# Passage à lire:
○ ○ ○ ○ ○

J’ajouterais que lorsque l’homme se met en rapport avec de telles influences, il peut sans en être conscient revêtir momentanément une personnalité apparente lors de l’éclipse de la sienne propre. Ainsi par ce fait, il devient possible de trouver l’explication de plusieurs phénomènes [attestés].

Nous pouvons percevoir ici l’une des causes des dangers auxquels succombent ceux qui pratiquent le « spiritisme » ou ce qui s’y apparente. L’individu s’expose à des influences susceptibles d’induire en lui de nombreux états, lesquels provoquent dans son être intime des éléments de perturbation et de déséquilibre psychique. [Ces influences] le mènent parfois vers une forme de solitude et d’autisme. Il nous est possible de trouver un exemple de ce repli [litt. = « solitude »] dans certains cas de ce que l’on nomme « personnalités multiples » auxquelles nous avons déjà fait allusion.

Ces dangers ne doivent point être sous-estimés. Il pourrait bien s’avérer impossible à éviter lorsque les individus entrant en rapport avec ses forces ignorent totalement leur [vraie] nature. Tel est [bien] le cas pour la grande majorité de nos contemporains, particulièrement les « spirites », lesquels sont en réalité semblables à des enfants jouant avec le feu.

3. L’homme dans son état mental ou psychique se trouve en rapport – comme c’est aussi le cas dans ses états ordinaires – avec d’autres êtres situés [justement] dans des états s’accordant aux siens. Nous pensons ici, par « autres êtres », à d’autres êtres humains. C’est cela même qui advient aux participants dans les séances spirites. Sans désir de leur part et à leur insu, ils étendent leurs pensées au médium. Ces pensées sont non seulement en rapport avec la réalité du moment, mais aussi le plus souvent d’anciennes pensées oubliées depuis fort longtemps sont présentées, lesquelles se réverbèrent furtivement, provoquant leur grand étonnement lors de leur découverte.

Il est également possible à des individus absents d’entrer en communication avec eux, à quelque distance qu’ils se trouvent, pourvus qu’ils soient dans un état semblable [à savoir] détachés de tout lien corporel.

Cette expérience peut se dérouler avec la conscience des participants ou encore sans qu’ils ne s’en aperçoivent. La première éventualité a lieu dans de rares états et pour des individus ayant des connaissances spéciales et opérant dans un but défini. Tel fut le cas au début du mouvement spirite.

La deuxième éventualité reste la plus commune. Elle a lieu lors de la communication qui advient à n’importe quel individu – surtout durant son sommeil.

Il convient d’ajouter à ce qui vient d’être dit qu’il existe certains phénomènes dans le [règne] animal – Les animaux ayant eux aussi des états subtils qui affectent leur être propre.

○ ○ ○ ○ ○

# Problèmes à résoudre:
[1] Selon le passage sur le spiritisme, à quoi les « spirites » sont-ils comparés ?
[2] Expliquez pourquoi, d'après le passage sur le spiritisme, les dangers évoqués pourraient s'avérer impossibles à éviter.
[3] Rédigez la suite du passage sur le spiritisme, à partir de sa dernière phrase.
Les items forment un matériau indépendant du passage.

○ ○ ○ ○ ○

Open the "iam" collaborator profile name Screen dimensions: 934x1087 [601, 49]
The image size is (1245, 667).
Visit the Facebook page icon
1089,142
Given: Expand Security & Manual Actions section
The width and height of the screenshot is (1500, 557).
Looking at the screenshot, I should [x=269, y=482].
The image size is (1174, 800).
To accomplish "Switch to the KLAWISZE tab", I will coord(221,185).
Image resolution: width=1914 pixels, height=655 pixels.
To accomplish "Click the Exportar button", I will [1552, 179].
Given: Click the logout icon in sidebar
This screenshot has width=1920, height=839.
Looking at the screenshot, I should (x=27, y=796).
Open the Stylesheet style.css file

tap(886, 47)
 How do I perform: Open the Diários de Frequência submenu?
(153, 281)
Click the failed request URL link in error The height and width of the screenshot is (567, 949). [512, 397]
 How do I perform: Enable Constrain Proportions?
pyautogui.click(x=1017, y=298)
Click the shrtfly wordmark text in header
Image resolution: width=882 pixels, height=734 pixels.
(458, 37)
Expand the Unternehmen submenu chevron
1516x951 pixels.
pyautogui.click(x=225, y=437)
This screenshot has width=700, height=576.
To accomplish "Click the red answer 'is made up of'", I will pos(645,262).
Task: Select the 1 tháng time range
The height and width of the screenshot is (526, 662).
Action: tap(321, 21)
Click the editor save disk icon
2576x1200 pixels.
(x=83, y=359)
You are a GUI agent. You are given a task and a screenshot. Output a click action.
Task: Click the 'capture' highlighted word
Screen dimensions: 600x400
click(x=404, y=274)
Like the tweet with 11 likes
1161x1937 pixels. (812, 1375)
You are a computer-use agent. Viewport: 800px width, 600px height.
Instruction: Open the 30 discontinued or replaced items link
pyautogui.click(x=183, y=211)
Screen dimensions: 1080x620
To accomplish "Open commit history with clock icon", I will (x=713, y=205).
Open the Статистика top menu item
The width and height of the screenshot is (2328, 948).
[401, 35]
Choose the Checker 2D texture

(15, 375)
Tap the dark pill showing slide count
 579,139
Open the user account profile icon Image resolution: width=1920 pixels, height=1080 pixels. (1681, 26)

○ ○ ○ ○ ○

# Réponses par consigne:
[1] À des enfants jouant avec le feu.

[2] Ils pourraient être impossibles à éviter lorsque les individus qui entrent en rapport avec ces forces en ignorent totalement la vraie nature. C'est le cas de la grande majorité des contemporains, en particulier des « spirites ».

[3]
4. Dans certains cas des phénomènes – naturels ou intentionnels – sont provoqués par des éléments provenant réellement de personnes défuntes. Mais il ne s’agit aucunement de communications effectives avec leurs véritables personnalités. Ces éléments ne sont que des résidus psychiques semblables aux résidus corporels que le défunt abandonne à la suite de la décomposition [de son organisme].

Car dans l’ordre psychique des éléments demeurent attachés à ce qui est éternel dans l’être (3). Ces éléments sont [toutefois] plus proches de l’état corporel [grossier]. C’est d’ailleurs pour cette raison qu’ils peuvent donner naissance à des influences sensibles. Ces résidus psychiques représentent la réalité des états spéciaux [les influences errantes] dont nous avons parlé auparavant.

Si nous les mentionnons maintenant, c’est parce que tous leurs effets peuvent être interprétés comme étant des manifestations sensibles provoquées par des personnes défuntes, mais toutefois en un sens totalement différent de celui qu’entendent [les spirites].

De tels éléments peuvent très bien prendre un support provisoire pour [intervenir dans] la vie et fournir des réponses [par le moyen d’accessoires divers] contraires à certaines idées professées par l’individualité même à laquelle ils étaient auparavant liés.

Ce spectre de la personne – si l’on peut ainsi s’exprimer – correspond à ce que les anciens juifs nommaient l’  « ob », comme on peut le lire dans certains livres sacrés. [Cet ob] donna des réponses aux cours d’ « évocations » mises en œuvre par beaucoup de personnes, même si la religion les interdit de façon générale.

5. Enfin pour ne rien omettre, il nous faut mentionner la possibilité d’intervention de ces êtres qui n’ont point de vie corporelle. Ces êtres, considérés comme non-humains, ne sont pas de nature purement spirituelle. Au contraire, ils sont très proches du monde sensible. C’est [d’ailleurs] pour cette raison qu’ils peuvent parfois provoquer des effets dans ce monde [sensible]. Nous voulons ici faire spécialement allusion à l’action des djinns. Toutefois ce n’est point le lieu de s’étendre sur ce sujet.

Comme il n’existe rien de spirituel dans toutes ces choses [dont nous parlons] – rien de plus que ce qui est en rapport avec la vie terrestre – inutile de préciser que l’on ne peut les comparer aux autres réalités appartenant à un ordre différent, comme [celui de] la révélation [pour] les prophètes – que la Paix soit sur eux – ou d’un ordre moins élevé, comme celui du pouvoir réservé aux « saints » – qu’Allah soit satisfait d’eux. Autant de choses qui ont leur origine dans le monde spirituel.

Nous devons constater que ces principes divergent quant à leur réalité, mais présentent des similitudes quant à leurs manifestations extérieures.

Là encore il s’agit d’une autre question, à savoir celles des influences spirituelles, laquelle n’a pas de rapport avec le sujet traité ici.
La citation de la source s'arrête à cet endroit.